In risalita i livelli del fiume Reno che ha bloccato alcune catene logistiche
Apprensione in Germania per la navigabilità della via d’acqua, messa fuori gioco nei giorni scorsi dalla siccità
La Germania e non solo guarda con timida fiducia ma ancora una certa dose di apprensione al fiume Reno, il cui livello potrebbe già da domani tornare a toccare (nel punto in cui è misurato) i 148 centimetri.
Il fiume, arteria logistica primaria per gli approvvigionamenti di aziende e centri di produzione di energia del Centro Europa (nonché fattore competitivo non irrilevante per alcuni scali italiani), è già risalito sabato scorso a quota 47 centimetri, dopo i 35 del giorno prima, quota a cui si era giunti per l’effetto del clima estremamente caldo raggiunto durante l’estate e che rendeva impossibile per le chiatte navigare anche se completamente prive di carichi a bordo.
La rilevazione, effettuata dall’autorità federale tedesca per le vie d’acqua e lo shipping a Kaub, un ‘collo di bottiglia’ a ovest di Francoforte, non misura – chiarisce l’agenzia di stampa Bloomberg, cui si deve questo l’aggiornamento – la profondità del fiume (che può essere anche maggiore) ma dà un riscontro sulla sua navigabilità. Sopra i 40 cm, sottolinea, il trasporto via chiatta torna a essere possibile e con livelli di carico tali da renderlo economicamente sensato. Nel frattempo dal fiume è stata anche rimorchiata via la barge che si era bloccata mercoledì scorso per un problema tecnico che aveva costretto le autorità a fermare ogni tipo di traffico commerciale.

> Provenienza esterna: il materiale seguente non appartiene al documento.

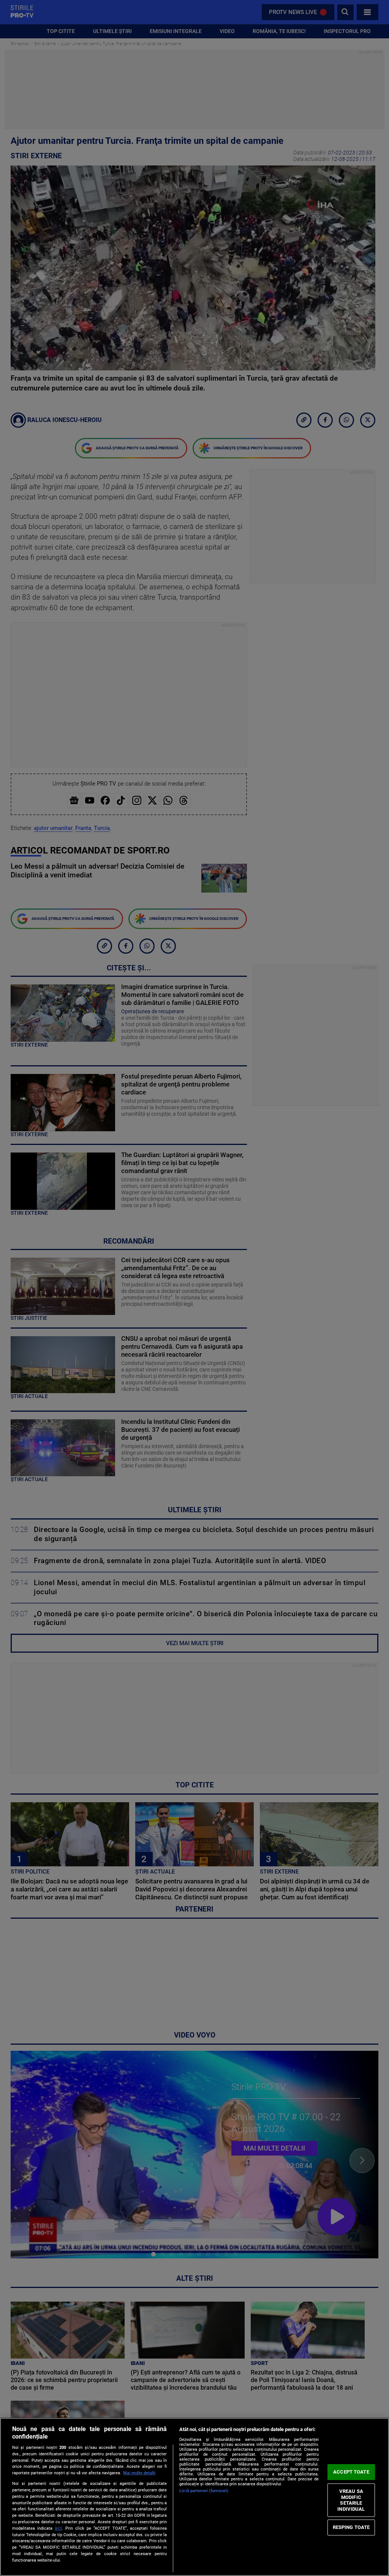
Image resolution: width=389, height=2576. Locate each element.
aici (58, 2528)
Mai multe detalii (139, 2473)
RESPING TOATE (351, 2527)
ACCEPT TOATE (351, 2472)
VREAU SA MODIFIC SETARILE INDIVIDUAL (351, 2500)
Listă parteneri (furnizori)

Anche se (forse) ora in via di risoluzione, la vicenda ha intanto messo a nudo alcune delle fragilità del sistema logistico e quindi economico tedesco. L’impossibilità di effettuare trasporti sul Reno, anche di carbone, secondo alcuni analisti ha contribuito all’innalzamento del prezzo del gas naturale e ad accelerare le spinte inflazionistiche.

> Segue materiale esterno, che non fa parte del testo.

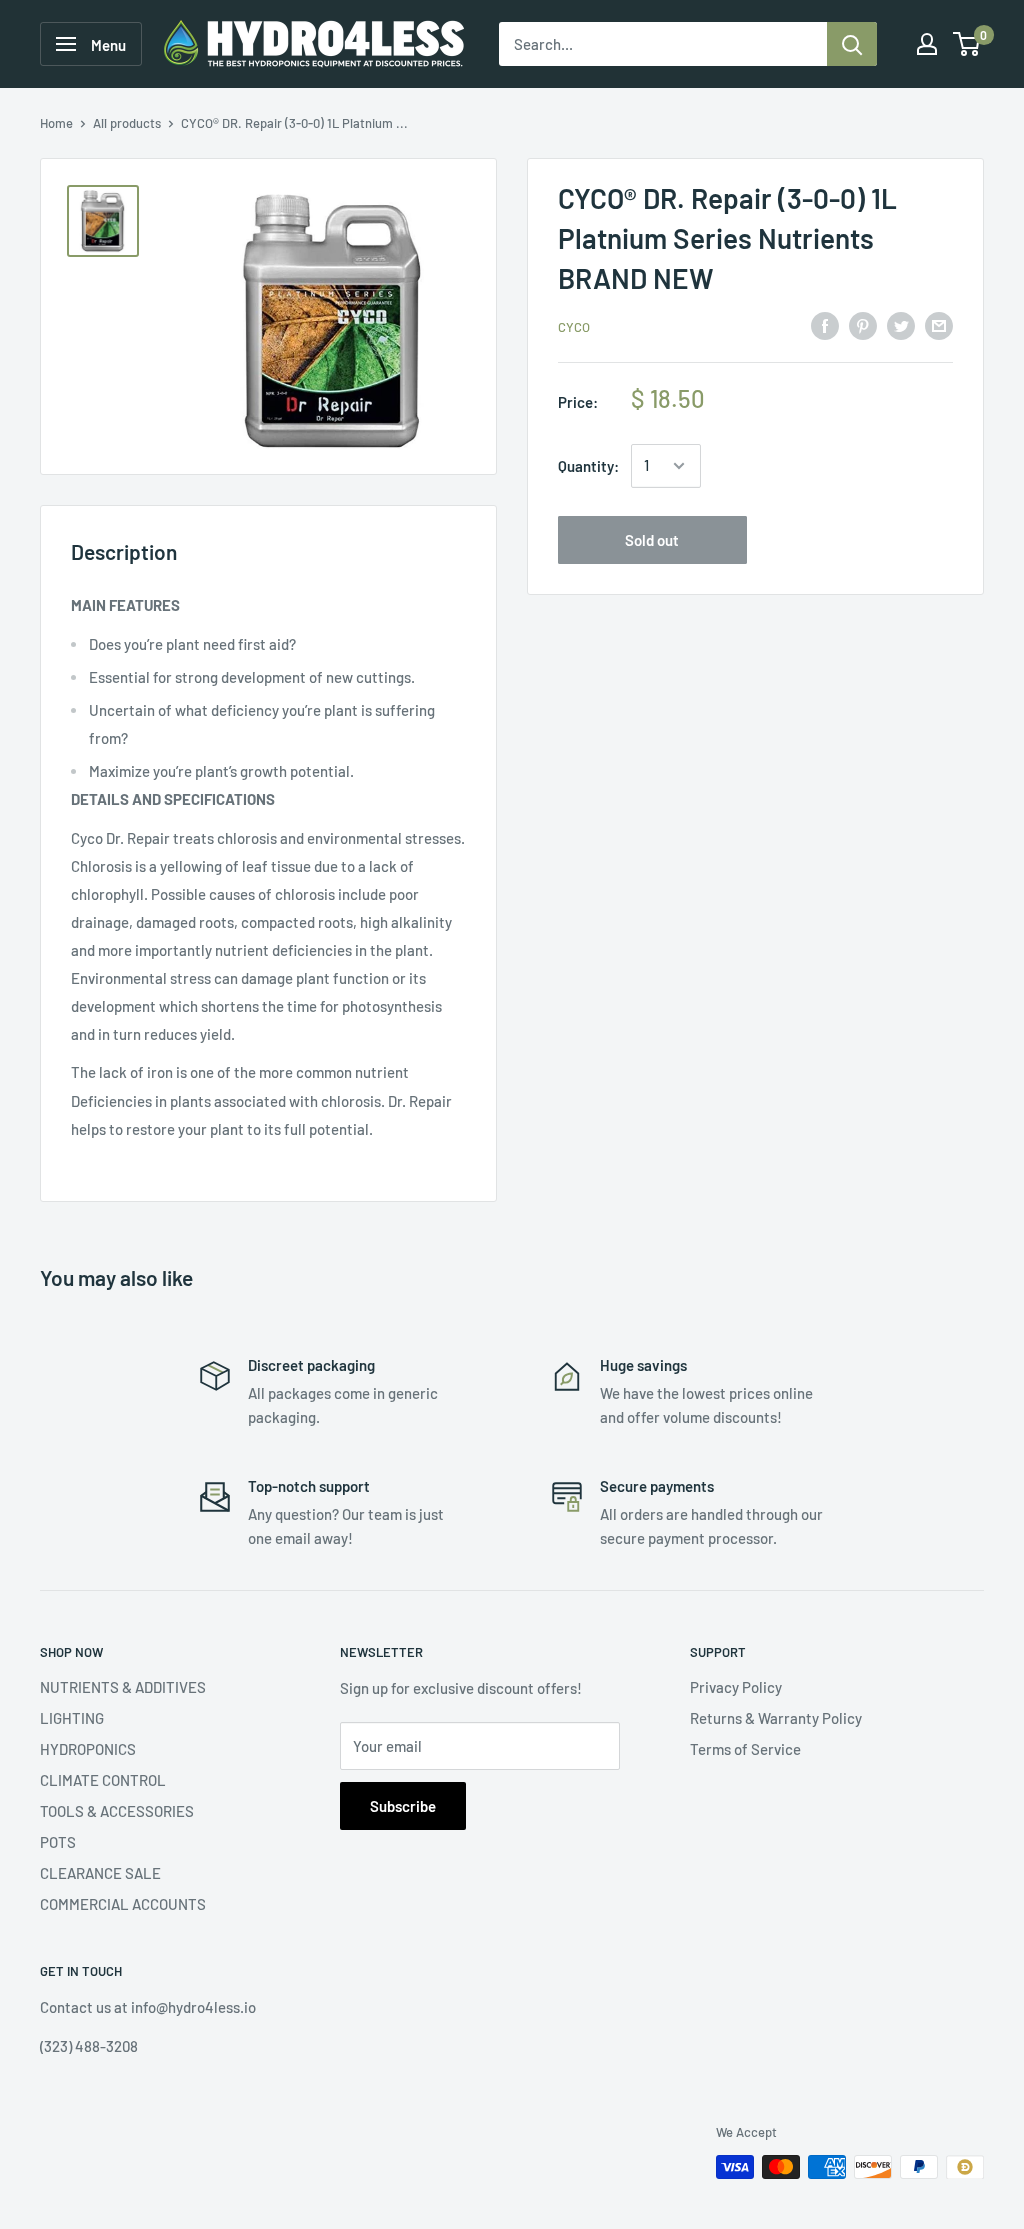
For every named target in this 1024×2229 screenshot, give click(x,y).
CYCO (574, 327)
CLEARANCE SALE (100, 1873)
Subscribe (403, 1806)
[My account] (927, 44)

La crisi della via d’acqua ha mostrato, di rimando, anche le difficoltà del sistema ferroviario che non è stato in grado di assorbire la domanda in più e, secondo l’associazione degli spedizionieri locale, si confronta storicamente con carenza di personale, scarsi investimenti e rallentamenti per lavori in corso.
Tra le aziende che hanno risentito della crisi del Reno ci sono Shell, con la sua raffineria costretta a tagliare la produzione, mentre Ford ha dovuto ridurre i carichi di veicoli trasportati via chiatta da Colonia, compensandoli con un aumento di frequenza dei viaggi. Stop alla produzione sono stati disposti anche da colossi industriali come Basf e Thyssenkrupp.
Mentre il dibattito sul caro-gas (compresi possibili razionamenti e ricerca di alternative) in Germania è piuttosto acceso, l’eventualità che si ripresentino livelli bassi del Reno preoccupa anche perché il paese si accinge a importare quest’anno un totale di 35 milioni di tonnellate di carbone contro le 27 del 2021. Un eventuale dirottamento su treno di una parte di questo carico ne aumenterebbe di molto i costi.